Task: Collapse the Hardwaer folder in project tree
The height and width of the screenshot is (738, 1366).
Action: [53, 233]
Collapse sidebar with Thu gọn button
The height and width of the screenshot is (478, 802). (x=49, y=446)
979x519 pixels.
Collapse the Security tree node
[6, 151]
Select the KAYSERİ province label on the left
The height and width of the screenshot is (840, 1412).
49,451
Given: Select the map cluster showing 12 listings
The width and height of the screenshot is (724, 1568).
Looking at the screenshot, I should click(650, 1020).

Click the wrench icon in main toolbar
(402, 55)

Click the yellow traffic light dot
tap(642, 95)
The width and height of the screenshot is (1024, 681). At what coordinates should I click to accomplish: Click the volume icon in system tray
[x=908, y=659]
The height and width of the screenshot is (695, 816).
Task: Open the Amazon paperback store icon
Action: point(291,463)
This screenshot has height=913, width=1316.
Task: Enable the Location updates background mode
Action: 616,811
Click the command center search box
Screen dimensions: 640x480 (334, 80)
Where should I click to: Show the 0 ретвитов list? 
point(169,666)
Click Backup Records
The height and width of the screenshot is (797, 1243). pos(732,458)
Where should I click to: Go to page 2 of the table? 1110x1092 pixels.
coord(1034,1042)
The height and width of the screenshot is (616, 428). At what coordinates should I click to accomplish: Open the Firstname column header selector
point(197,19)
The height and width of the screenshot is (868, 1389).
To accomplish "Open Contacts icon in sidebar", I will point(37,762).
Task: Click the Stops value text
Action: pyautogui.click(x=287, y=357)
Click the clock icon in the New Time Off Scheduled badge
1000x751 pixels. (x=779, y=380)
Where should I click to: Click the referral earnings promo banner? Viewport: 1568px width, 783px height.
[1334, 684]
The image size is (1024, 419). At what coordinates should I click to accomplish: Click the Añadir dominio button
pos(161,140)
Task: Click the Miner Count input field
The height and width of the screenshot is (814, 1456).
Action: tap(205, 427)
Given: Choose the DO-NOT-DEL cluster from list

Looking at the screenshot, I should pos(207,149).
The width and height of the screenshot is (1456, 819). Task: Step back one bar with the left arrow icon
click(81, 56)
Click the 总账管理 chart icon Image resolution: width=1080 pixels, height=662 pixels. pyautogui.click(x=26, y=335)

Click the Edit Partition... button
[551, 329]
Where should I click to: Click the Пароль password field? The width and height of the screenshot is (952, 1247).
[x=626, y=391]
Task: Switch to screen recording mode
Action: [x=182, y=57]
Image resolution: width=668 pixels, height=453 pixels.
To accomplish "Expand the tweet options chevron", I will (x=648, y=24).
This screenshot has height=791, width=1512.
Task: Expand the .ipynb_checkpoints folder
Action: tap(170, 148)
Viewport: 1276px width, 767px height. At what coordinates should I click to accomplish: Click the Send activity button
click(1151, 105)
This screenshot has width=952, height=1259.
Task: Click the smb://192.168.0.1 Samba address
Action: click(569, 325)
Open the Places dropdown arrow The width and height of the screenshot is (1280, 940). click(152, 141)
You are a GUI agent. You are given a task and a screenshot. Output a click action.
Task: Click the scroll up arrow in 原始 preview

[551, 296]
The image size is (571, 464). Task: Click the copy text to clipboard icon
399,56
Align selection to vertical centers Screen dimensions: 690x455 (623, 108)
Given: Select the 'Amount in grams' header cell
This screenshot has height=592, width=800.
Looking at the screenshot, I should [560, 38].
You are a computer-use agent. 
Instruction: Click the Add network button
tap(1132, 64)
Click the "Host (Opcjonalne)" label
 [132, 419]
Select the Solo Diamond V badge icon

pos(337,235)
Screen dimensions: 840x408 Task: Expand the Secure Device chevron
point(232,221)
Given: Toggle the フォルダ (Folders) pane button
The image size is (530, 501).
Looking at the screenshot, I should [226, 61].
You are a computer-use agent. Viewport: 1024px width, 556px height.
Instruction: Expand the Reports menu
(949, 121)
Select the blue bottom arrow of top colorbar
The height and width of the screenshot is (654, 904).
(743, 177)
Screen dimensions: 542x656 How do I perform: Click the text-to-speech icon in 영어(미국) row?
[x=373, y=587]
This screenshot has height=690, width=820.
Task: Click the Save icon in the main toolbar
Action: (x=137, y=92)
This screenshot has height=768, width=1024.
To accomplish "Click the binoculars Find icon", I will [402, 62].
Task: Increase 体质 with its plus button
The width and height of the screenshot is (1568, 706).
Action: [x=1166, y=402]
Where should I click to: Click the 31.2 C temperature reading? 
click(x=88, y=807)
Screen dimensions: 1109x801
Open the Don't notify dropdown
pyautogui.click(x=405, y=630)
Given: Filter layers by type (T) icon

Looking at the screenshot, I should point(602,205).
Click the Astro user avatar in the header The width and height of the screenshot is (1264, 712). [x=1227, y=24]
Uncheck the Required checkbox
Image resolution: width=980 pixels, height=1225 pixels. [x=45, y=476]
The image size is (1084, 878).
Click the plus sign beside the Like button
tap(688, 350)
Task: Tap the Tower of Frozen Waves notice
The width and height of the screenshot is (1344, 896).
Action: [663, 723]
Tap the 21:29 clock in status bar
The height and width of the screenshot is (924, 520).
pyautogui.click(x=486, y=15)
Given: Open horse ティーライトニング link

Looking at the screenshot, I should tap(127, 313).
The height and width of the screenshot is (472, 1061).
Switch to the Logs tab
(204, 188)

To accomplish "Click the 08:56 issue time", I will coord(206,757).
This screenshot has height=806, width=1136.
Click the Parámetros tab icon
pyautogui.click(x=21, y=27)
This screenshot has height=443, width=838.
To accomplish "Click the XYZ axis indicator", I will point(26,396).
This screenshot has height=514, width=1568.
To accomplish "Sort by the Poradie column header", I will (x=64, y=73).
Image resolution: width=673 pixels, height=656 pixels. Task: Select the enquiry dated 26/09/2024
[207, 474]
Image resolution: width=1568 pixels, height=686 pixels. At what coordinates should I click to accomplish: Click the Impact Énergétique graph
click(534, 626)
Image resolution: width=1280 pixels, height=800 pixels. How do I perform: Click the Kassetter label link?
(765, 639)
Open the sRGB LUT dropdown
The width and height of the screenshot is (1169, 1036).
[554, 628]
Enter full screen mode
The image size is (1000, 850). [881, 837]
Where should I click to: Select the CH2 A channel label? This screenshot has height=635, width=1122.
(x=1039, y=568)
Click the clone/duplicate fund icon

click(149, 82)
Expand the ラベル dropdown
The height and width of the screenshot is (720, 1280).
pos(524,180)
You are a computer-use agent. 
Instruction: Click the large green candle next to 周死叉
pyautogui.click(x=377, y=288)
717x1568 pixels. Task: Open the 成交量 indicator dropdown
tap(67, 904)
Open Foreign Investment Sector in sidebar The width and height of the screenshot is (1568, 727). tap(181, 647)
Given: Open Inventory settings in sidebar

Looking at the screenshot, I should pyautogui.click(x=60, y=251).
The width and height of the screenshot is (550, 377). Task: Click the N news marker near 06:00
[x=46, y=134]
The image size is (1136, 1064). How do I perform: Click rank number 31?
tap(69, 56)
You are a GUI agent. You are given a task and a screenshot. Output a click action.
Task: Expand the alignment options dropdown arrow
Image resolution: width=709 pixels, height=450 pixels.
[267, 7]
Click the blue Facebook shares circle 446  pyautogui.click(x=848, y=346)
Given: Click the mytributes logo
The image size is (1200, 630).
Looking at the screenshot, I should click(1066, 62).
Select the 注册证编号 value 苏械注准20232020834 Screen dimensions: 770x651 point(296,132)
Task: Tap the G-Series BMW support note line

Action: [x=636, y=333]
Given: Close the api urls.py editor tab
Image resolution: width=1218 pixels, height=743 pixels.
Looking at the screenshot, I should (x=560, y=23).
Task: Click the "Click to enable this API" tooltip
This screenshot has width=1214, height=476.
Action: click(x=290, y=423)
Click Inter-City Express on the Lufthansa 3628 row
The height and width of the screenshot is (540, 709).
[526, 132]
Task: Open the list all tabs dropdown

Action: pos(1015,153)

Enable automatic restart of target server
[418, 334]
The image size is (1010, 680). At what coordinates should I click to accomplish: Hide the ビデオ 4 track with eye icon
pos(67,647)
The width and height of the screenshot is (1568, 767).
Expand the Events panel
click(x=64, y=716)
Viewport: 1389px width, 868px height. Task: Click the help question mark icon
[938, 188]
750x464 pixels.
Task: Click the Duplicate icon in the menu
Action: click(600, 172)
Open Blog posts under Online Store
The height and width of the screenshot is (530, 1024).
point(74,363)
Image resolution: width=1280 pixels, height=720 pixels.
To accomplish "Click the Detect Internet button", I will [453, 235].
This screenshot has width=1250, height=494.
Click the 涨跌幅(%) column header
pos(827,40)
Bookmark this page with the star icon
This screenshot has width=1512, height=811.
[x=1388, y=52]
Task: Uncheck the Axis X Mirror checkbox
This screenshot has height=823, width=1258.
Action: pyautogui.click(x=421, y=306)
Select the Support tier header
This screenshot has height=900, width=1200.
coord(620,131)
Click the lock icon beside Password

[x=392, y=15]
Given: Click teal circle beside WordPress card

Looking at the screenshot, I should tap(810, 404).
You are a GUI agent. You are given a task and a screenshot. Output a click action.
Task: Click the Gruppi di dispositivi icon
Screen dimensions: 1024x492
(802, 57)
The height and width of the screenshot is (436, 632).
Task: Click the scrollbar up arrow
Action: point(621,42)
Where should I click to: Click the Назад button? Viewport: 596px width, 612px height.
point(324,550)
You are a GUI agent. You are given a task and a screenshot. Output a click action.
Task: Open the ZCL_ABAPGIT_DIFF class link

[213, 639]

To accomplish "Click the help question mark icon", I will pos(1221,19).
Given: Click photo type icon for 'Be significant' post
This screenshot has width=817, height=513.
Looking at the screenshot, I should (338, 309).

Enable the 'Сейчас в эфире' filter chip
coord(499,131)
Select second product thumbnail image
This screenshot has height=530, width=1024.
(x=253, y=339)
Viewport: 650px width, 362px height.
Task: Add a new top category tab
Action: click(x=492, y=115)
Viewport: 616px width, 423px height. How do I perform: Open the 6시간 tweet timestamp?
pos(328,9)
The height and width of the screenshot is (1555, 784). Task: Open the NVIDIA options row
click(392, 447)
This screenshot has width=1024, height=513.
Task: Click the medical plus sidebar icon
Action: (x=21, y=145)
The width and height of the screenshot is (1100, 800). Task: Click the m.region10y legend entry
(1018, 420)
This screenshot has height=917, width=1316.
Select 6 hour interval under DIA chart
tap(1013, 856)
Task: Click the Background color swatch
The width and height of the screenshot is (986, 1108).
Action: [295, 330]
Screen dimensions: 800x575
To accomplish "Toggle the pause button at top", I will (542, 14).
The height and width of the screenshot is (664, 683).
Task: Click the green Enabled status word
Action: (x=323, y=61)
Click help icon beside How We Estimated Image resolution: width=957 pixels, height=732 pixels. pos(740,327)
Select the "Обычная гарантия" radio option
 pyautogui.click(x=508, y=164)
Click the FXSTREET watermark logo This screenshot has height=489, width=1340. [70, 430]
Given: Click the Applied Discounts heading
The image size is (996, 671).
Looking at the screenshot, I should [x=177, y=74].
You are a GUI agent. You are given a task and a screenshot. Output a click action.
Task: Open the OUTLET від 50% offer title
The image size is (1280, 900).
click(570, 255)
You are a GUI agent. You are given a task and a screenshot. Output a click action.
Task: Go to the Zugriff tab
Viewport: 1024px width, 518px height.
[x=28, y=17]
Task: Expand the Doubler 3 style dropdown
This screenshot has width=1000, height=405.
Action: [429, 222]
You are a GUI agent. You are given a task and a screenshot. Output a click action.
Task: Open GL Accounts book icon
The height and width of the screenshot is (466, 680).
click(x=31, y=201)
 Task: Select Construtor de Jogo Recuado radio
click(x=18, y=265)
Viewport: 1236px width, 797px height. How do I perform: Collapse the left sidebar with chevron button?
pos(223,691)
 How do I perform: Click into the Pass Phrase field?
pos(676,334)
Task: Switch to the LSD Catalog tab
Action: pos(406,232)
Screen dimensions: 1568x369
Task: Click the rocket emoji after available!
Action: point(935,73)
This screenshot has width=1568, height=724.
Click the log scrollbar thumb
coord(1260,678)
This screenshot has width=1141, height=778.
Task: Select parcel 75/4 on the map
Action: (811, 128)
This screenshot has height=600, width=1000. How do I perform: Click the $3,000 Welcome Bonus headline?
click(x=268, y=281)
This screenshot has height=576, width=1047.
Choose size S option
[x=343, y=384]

WHAT TO PRODUCE:
Which lines of the entries contain "logo"? Count them and write only the number.

EXPECTED ANSWER:
2